=== Section Start ===

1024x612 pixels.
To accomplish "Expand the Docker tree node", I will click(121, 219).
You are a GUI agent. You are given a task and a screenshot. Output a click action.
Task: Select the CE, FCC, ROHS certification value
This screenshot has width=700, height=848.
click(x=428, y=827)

=== Section End ===

▸ TO DO: Return exactly the run of lines that opens with the one containing "You are a GUI" and closes with the last line of the records above.

▸ EXERCISE SOLUTION:
You are a GUI agent. You are given a task and a screenshot. Output a click action.
Task: Select the CE, FCC, ROHS certification value
This screenshot has width=700, height=848.
click(x=428, y=827)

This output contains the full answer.